_EXERCISE MATERIALS:_

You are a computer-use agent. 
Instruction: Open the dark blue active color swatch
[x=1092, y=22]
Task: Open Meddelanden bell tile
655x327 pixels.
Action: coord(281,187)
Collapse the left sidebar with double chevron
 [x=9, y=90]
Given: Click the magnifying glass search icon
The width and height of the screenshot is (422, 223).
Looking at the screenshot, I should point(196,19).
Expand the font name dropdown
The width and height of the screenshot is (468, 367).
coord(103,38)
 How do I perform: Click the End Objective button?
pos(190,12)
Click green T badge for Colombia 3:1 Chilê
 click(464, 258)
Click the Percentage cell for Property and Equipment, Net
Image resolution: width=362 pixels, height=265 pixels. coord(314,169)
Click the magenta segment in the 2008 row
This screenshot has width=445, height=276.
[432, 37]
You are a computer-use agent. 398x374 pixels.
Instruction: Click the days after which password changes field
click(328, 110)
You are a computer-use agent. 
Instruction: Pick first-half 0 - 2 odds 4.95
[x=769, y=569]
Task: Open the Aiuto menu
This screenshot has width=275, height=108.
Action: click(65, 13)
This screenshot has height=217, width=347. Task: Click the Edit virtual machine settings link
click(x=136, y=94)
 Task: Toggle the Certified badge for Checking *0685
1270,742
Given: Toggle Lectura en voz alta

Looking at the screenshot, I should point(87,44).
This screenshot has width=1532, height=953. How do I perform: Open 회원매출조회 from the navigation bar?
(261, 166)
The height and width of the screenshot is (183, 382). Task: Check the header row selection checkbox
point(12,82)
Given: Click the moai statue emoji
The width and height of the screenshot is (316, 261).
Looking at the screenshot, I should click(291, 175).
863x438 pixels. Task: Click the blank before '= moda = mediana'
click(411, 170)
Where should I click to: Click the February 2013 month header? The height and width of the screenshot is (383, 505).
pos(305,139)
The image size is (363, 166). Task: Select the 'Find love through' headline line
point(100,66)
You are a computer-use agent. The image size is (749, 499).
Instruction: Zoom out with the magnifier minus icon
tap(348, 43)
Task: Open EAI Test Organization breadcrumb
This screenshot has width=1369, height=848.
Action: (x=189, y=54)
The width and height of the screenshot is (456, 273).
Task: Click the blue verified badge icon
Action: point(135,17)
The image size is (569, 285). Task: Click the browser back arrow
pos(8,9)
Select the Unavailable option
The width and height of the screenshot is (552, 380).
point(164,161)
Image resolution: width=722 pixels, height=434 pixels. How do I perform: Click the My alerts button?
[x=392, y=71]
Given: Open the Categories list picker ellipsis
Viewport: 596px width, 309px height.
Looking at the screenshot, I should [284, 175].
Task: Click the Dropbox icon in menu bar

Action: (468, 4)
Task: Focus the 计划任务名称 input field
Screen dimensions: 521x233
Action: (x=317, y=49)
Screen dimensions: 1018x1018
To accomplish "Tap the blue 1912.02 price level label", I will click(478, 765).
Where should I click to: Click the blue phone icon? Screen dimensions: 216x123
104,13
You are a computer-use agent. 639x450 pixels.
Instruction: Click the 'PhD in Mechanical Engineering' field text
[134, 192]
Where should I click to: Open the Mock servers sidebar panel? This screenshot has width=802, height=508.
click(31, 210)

_TASK TO CARRY OUT:_ Pull each line containing "computer" from the records.

_PROBLEM SOLUTION:_
You are a computer-use agent. 
You are a computer-use agent. 398x374 pixels.
You are a computer-use agent. 
You are a computer-use agent. The image size is (749, 499).
You are a computer-use agent. 639x450 pixels.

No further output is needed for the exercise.